Clóvis Rossi: “O ataque a Bolsonaro é a mais recente evidência de que o ódio impregnou de tal maneira partes da sociedade que qualquer hipótese de conciliação se torna perto de impossível. Não é porque Bolsonaro foi a vítima que deixa de ser também responsável por essa maré de ódio. O que existe é um ambiente de radicalização horroroso pelo qual todos os partidos são de alguma forma responsáveis. Não há outro meio para sair do buraco em que o país caiu a não ser a negociação e o diálogo. Não há no Brasil uma maioria política capaz de impor suas posições. Basta lembrar que nem mesmo no segundo turno das eleições mais recentes (2002, 2006, 2010 e 2014) houve maioria absoluta do eleitorado a favor do presidente afinal eleito. Logo ou há diálogo entre as parcelas majoritária e minoritárias ou o mar de bílis se transformará em um tsunami.” (Folha)

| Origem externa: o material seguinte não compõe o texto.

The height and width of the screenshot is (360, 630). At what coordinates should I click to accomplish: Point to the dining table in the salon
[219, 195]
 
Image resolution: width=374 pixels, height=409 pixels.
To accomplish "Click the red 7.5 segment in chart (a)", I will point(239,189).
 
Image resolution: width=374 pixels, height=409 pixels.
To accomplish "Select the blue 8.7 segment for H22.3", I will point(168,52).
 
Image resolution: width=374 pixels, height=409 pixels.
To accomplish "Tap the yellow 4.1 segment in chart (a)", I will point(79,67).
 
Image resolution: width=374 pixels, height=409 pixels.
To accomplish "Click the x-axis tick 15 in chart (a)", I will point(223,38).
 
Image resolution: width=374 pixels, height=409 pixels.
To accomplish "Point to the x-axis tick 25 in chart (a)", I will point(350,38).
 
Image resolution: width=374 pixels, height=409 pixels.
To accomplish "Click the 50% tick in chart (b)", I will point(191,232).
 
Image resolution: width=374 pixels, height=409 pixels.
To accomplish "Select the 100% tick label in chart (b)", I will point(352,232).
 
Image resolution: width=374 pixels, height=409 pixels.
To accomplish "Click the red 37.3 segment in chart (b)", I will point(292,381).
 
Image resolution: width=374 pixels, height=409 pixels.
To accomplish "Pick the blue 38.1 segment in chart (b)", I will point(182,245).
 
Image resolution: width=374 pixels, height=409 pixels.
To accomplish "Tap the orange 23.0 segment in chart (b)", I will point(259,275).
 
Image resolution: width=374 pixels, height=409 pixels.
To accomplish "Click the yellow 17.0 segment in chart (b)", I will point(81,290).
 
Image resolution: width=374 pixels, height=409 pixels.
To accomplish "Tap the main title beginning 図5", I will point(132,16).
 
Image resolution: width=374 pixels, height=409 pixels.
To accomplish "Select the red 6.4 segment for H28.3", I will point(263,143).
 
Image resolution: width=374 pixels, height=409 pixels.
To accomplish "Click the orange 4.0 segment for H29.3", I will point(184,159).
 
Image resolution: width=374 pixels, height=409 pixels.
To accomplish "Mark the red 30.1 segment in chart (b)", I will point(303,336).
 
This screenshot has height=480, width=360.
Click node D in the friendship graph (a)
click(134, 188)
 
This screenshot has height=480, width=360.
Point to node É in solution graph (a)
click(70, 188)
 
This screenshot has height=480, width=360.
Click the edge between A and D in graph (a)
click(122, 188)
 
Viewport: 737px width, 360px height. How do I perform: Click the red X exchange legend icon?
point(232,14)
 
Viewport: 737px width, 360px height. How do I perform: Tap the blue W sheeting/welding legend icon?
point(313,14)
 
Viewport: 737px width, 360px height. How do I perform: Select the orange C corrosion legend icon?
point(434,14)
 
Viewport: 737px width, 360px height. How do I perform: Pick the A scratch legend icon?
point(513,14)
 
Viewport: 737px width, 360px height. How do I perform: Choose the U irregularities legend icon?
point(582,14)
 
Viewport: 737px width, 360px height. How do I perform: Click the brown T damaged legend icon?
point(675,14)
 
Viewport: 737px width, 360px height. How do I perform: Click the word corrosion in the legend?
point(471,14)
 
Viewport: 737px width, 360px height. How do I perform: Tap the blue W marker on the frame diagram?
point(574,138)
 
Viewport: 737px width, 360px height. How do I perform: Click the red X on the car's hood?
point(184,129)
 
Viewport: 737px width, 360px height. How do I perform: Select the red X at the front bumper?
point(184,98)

Paulo Celso Pereira: “O resultado prático do atentado é imprevisível, por envolver um sem-número de variáveis. Como estará a saúde do presidenciável? Bolsonaro voltará à campanha? E sua postura será beligerante? Adotará um ‘Bolsonaro paz e amor’? E como seus adversários abordarão a situação do deputado? Existe outra questão ainda mais importante: qual será a postura do eleitor brasileiro a partir de agora? A beligerância política que dominou o país desde que ‘o gigante acordou’ nos protestos de 2013, com a ascensão dos grupos radicais de black blocs, foi levada ao paroxismo no atentado de ontem. Nesse meio tempo, a tão alardeada cordialidade brasileira foi banida das redes sociais, que se tornaram terreno baldio para vozes radicais no país outrora tido como pouco politizado. Fica então a pergunta: após o ataque, o eleitor vai mesmo apostar em mais radicalismo?” (Globo)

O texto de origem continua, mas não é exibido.